Instructions to follow:
Starting at the top of the listing and stopping after the line that has "Looking at the screenshot, I should pos(39,196).", please rewrite those lines with "Viewport" swapped for "Display" and nothing else changed.

====

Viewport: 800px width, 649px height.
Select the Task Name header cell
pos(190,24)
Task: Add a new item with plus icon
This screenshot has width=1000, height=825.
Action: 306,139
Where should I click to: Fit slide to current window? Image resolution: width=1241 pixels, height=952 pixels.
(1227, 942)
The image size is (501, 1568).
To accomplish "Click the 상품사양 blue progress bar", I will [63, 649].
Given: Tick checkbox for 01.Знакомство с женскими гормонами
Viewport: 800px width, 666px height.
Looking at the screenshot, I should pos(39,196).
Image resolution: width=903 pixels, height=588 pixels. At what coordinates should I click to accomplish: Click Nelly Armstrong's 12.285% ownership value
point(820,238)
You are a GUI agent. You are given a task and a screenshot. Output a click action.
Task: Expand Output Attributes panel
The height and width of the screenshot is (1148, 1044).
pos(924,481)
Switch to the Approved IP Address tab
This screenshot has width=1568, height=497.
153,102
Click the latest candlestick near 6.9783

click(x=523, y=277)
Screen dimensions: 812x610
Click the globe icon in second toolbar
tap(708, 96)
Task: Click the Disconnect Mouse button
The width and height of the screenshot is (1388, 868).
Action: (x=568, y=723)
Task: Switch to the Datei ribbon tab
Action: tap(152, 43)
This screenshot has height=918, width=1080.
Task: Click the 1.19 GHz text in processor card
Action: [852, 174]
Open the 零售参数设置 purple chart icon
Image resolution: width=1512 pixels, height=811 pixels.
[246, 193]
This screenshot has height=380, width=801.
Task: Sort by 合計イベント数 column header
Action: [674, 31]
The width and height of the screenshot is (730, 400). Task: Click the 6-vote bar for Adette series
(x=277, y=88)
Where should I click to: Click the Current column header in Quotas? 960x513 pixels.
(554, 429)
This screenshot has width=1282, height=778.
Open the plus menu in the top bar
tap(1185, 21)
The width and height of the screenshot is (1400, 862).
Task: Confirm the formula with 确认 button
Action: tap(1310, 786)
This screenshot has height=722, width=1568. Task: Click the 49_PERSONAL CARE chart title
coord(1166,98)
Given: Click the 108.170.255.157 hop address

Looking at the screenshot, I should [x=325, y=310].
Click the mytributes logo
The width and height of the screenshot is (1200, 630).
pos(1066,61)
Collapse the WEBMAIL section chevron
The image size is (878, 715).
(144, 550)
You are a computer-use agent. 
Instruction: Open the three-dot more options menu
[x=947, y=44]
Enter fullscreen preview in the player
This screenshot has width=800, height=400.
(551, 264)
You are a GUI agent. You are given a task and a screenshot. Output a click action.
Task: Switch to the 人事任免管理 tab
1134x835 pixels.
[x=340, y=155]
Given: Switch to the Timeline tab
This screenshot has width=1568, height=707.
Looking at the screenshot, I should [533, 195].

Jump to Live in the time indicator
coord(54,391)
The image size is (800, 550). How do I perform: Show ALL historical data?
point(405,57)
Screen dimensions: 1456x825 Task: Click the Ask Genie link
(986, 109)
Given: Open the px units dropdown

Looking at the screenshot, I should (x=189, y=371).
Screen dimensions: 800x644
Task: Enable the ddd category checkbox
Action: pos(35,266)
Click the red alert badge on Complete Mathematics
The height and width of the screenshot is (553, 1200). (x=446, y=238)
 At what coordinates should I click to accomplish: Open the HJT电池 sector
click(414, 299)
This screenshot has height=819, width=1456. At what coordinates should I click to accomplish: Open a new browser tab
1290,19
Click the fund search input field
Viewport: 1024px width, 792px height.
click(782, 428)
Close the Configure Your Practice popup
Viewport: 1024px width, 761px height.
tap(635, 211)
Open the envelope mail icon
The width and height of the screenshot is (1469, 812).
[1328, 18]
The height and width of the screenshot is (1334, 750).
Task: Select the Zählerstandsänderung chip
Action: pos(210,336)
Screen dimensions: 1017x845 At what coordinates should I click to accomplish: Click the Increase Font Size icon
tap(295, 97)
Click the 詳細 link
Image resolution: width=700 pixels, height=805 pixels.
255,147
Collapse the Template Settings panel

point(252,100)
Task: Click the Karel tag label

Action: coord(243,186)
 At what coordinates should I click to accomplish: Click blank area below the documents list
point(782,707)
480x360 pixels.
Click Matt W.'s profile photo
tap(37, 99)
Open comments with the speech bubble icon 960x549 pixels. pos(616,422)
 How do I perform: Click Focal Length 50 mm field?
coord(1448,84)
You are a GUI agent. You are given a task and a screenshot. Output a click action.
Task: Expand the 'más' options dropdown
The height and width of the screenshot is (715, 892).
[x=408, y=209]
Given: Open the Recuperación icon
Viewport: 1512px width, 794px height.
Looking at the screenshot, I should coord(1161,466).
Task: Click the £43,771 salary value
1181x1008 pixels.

====

Response to the exercise:
Display: 800px width, 649px height.
Select the Task Name header cell
pos(190,24)
Task: Add a new item with plus icon
This screenshot has width=1000, height=825.
Action: 306,139
Where should I click to: Fit slide to current window? Image resolution: width=1241 pixels, height=952 pixels.
(1227, 942)
The image size is (501, 1568).
To accomplish "Click the 상품사양 blue progress bar", I will [63, 649].
Given: Tick checkbox for 01.Знакомство с женскими гормонами
Display: 800px width, 666px height.
Looking at the screenshot, I should pos(39,196).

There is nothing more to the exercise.